AIM OF THE TASK
Produce a verbatim transcription of all records.

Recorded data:
- Opening Delimiter -

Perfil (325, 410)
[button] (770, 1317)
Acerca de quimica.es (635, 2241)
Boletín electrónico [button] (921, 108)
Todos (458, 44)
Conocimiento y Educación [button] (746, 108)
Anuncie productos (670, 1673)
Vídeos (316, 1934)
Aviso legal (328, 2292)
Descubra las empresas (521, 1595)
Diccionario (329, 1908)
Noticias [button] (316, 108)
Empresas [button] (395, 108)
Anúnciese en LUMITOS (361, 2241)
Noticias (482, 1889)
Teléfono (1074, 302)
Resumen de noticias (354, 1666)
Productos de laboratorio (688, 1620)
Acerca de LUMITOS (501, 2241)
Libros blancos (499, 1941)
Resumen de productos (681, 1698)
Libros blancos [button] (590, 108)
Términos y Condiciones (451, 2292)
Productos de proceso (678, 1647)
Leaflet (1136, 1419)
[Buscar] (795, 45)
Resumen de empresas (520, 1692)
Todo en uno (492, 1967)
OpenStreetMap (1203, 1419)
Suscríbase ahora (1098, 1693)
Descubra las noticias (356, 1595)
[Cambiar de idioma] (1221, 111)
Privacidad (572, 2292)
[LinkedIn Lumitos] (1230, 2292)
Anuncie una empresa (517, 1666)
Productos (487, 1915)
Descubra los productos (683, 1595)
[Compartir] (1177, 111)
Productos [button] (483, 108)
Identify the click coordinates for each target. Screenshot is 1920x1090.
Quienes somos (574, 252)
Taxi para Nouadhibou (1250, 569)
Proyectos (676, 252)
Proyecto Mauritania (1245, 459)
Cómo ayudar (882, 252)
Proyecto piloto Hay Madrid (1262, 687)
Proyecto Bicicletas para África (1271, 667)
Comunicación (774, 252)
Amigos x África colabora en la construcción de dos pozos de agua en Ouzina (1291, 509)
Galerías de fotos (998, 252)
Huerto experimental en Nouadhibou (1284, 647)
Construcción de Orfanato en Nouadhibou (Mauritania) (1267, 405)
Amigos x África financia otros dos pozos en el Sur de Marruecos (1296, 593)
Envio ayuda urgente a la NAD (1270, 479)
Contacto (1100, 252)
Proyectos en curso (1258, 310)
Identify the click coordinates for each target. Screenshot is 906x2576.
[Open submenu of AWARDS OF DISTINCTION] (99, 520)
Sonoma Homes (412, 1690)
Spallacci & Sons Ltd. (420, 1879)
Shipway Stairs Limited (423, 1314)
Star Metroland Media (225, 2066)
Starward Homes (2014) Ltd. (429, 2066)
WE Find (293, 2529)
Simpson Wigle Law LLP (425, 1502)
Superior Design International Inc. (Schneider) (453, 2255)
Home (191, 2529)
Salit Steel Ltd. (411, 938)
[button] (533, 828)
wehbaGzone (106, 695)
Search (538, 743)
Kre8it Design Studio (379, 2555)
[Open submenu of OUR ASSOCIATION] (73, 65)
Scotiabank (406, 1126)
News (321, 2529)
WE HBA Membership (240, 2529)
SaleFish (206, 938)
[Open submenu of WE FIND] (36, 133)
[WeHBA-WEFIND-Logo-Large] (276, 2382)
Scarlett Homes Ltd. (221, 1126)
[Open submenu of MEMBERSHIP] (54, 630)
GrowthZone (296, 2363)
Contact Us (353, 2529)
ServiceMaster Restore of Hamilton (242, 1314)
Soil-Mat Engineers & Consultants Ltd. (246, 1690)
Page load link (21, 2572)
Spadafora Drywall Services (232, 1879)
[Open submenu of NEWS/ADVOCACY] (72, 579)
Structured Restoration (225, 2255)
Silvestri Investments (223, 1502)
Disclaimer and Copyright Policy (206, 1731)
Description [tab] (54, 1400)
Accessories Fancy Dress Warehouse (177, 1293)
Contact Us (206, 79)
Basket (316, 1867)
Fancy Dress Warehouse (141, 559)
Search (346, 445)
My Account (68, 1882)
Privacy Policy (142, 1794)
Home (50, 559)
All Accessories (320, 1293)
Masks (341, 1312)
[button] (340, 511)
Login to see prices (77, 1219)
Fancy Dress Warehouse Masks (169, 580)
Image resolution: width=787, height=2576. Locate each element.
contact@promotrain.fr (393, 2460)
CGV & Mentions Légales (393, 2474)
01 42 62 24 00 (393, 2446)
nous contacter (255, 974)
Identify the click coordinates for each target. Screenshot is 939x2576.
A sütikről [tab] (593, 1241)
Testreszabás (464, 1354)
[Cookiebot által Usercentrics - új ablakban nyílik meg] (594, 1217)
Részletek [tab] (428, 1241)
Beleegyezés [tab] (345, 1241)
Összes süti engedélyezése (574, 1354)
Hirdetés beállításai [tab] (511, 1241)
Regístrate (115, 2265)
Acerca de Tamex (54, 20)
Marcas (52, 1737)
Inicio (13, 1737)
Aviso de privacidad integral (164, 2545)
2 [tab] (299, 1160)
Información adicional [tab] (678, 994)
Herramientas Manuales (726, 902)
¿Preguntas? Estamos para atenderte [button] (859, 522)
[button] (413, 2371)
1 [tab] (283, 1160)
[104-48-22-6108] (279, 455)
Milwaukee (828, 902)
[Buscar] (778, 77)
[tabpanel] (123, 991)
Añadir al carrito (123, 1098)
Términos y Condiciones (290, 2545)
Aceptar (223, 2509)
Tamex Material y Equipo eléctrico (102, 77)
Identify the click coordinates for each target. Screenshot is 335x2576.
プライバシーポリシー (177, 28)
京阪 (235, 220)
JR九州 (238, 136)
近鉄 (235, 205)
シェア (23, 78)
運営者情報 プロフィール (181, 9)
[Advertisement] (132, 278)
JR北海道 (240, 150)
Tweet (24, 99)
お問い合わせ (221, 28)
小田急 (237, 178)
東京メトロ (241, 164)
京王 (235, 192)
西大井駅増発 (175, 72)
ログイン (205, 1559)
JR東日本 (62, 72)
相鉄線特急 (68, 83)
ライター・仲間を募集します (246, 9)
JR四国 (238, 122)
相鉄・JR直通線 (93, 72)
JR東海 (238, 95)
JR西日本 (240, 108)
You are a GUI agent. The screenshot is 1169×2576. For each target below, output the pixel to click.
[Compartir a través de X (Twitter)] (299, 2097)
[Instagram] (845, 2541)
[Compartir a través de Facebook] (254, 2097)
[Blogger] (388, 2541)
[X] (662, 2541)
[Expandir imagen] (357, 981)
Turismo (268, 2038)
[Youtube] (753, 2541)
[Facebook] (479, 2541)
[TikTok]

- Closing Delimiter -

OUTPUT FOR THIS EXERCISE
Perfil (325, 410)
[button] (770, 1317)
Acerca de quimica.es (635, 2241)
Boletín electrónico [button] (921, 108)
Todos (458, 44)
Conocimiento y Educación [button] (746, 108)
Anuncie productos (670, 1673)
Vídeos (316, 1934)
Aviso legal (328, 2292)
Descubra las empresas (521, 1595)
Diccionario (329, 1908)
Noticias [button] (316, 108)
Empresas [button] (395, 108)
Anúnciese en LUMITOS (361, 2241)
Noticias (482, 1889)
Teléfono (1074, 302)
Resumen de noticias (354, 1666)
Productos de laboratorio (688, 1620)
Acerca de LUMITOS (501, 2241)
Libros blancos (499, 1941)
Resumen de productos (681, 1698)
Libros blancos [button] (590, 108)
Términos y Condiciones (451, 2292)
Productos de proceso (678, 1647)
Leaflet (1136, 1419)
[Buscar] (795, 45)
Resumen de empresas (520, 1692)
Todo en uno (492, 1967)
OpenStreetMap (1203, 1419)
Suscríbase ahora (1098, 1693)
Descubra las noticias (356, 1595)
[Cambiar de idioma] (1221, 111)
Privacidad (572, 2292)
[LinkedIn Lumitos] (1230, 2292)
Anuncie una empresa (517, 1666)
Productos (487, 1915)
Descubra los productos (683, 1595)
[Compartir] (1177, 111)
Productos [button] (483, 108)
Identify the click coordinates for each target. Screenshot is 1920x1090.
Quienes somos (574, 252)
Taxi para Nouadhibou (1250, 569)
Proyectos (676, 252)
Proyecto Mauritania (1245, 459)
Cómo ayudar (882, 252)
Proyecto piloto Hay Madrid (1262, 687)
Proyecto Bicicletas para África (1271, 667)
Comunicación (774, 252)
Amigos x África colabora en la construcción de dos pozos de agua en Ouzina (1291, 509)
Galerías de fotos (998, 252)
Huerto experimental en Nouadhibou (1284, 647)
Construcción de Orfanato en Nouadhibou (Mauritania) (1267, 405)
Amigos x África financia otros dos pozos en el Sur de Marruecos (1296, 593)
Envio ayuda urgente a la NAD (1270, 479)
Contacto (1100, 252)
Proyectos en curso (1258, 310)
Identify the click coordinates for each target. Screenshot is 906x2576.
[Open submenu of AWARDS OF DISTINCTION] (99, 520)
Sonoma Homes (412, 1690)
Spallacci & Sons Ltd. (420, 1879)
Shipway Stairs Limited (423, 1314)
Star Metroland Media (225, 2066)
Starward Homes (2014) Ltd. (429, 2066)
WE Find (293, 2529)
Simpson Wigle Law LLP (425, 1502)
Superior Design International Inc. (Schneider) (453, 2255)
Home (191, 2529)
Salit Steel Ltd. (411, 938)
[button] (533, 828)
wehbaGzone (106, 695)
Search (538, 743)
Kre8it Design Studio (379, 2555)
[Open submenu of OUR ASSOCIATION] (73, 65)
Scotiabank (406, 1126)
News (321, 2529)
WE HBA Membership (240, 2529)
SaleFish (206, 938)
[Open submenu of WE FIND] (36, 133)
[WeHBA-WEFIND-Logo-Large] (276, 2382)
Scarlett Homes Ltd. (221, 1126)
[Open submenu of MEMBERSHIP] (54, 630)
GrowthZone (296, 2363)
Contact Us (353, 2529)
ServiceMaster Restore of Hamilton (242, 1314)
Soil-Mat Engineers & Consultants Ltd. (246, 1690)
Page load link (21, 2572)
Spadafora Drywall Services (232, 1879)
[Open submenu of NEWS/ADVOCACY] (72, 579)
Structured Restoration (225, 2255)
Silvestri Investments (223, 1502)
Disclaimer and Copyright Policy (206, 1731)
Description [tab] (54, 1400)
Accessories Fancy Dress Warehouse (177, 1293)
Contact Us (206, 79)
Basket (316, 1867)
Fancy Dress Warehouse (141, 559)
Search (346, 445)
My Account (68, 1882)
Privacy Policy (142, 1794)
Home (50, 559)
All Accessories (320, 1293)
Masks (341, 1312)
[button] (340, 511)
Login to see prices (77, 1219)
Fancy Dress Warehouse Masks (169, 580)
Image resolution: width=787, height=2576. Locate each element.
contact@promotrain.fr (393, 2460)
CGV & Mentions Légales (393, 2474)
01 42 62 24 00 (393, 2446)
nous contacter (255, 974)
Identify the click coordinates for each target. Screenshot is 939x2576.
A sütikről [tab] (593, 1241)
Testreszabás (464, 1354)
[Cookiebot által Usercentrics - új ablakban nyílik meg] (594, 1217)
Részletek [tab] (428, 1241)
Beleegyezés [tab] (345, 1241)
Összes süti engedélyezése (574, 1354)
Hirdetés beállításai [tab] (511, 1241)
Regístrate (115, 2265)
Acerca de Tamex (54, 20)
Marcas (52, 1737)
Inicio (13, 1737)
Aviso de privacidad integral (164, 2545)
2 [tab] (299, 1160)
Información adicional [tab] (678, 994)
Herramientas Manuales (726, 902)
¿Preguntas? Estamos para atenderte [button] (859, 522)
[button] (413, 2371)
1 [tab] (283, 1160)
[104-48-22-6108] (279, 455)
Milwaukee (828, 902)
[Buscar] (778, 77)
[tabpanel] (123, 991)
Añadir al carrito (123, 1098)
Términos y Condiciones (290, 2545)
Aceptar (223, 2509)
Tamex Material y Equipo eléctrico (102, 77)
Identify the click coordinates for each target. Screenshot is 335x2576.
プライバシーポリシー (177, 28)
京阪 (235, 220)
JR九州 (238, 136)
近鉄 (235, 205)
シェア (23, 78)
運営者情報 プロフィール (181, 9)
[Advertisement] (132, 278)
JR北海道 (240, 150)
Tweet (24, 99)
お問い合わせ (221, 28)
小田急 (237, 178)
東京メトロ (241, 164)
京王 (235, 192)
西大井駅増発 (175, 72)
ログイン (205, 1559)
JR東日本 (62, 72)
相鉄線特急 (68, 83)
ライター・仲間を募集します (246, 9)
JR四国 (238, 122)
相鉄・JR直通線 (93, 72)
JR東海 (238, 95)
JR西日本 (240, 108)
You are a GUI agent. The screenshot is 1169×2576. For each target below, output the pixel to click.
[Compartir a través de X (Twitter)] (299, 2097)
[Instagram] (845, 2541)
[Compartir a través de Facebook] (254, 2097)
[Blogger] (388, 2541)
[X] (662, 2541)
[Expandir imagen] (357, 981)
Turismo (268, 2038)
[Youtube] (753, 2541)
[Facebook] (479, 2541)
[TikTok]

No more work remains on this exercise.